On the 15th of June 2004, it was the day that I first migrated to Australia. I remembered having many first moments in my life as a 10-year-old who could barely speak English. Upon breathing the cold, fresh dry air of Sydney, my asthma was gone! I was astounded by how quiet, spacious, clean and organised the streets and the neighbourhoods were. It was also the first time in my life where I was truly at peace. I’ve always thought I’d face racism everywhere I go as a Chinese Indonesian. But my concerns were unfounded.

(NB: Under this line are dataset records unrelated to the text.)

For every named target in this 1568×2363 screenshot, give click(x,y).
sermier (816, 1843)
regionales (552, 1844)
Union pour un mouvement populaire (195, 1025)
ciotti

No one really bats an eye for me as an Asian. I no longer have to justify my existence for being a mixed ethnic or a multi-faith child. None of these things mattered anymore in Australia. My family didn’t even mind starting from the bottom again when we moved here. Having overcome the hardships of poverty and social discriminations in Indonesia, and knowing that this country guarantees protections and welfare of its citizens and population, this was a huge blessing for us all and we can really work hard to better our lives as a result.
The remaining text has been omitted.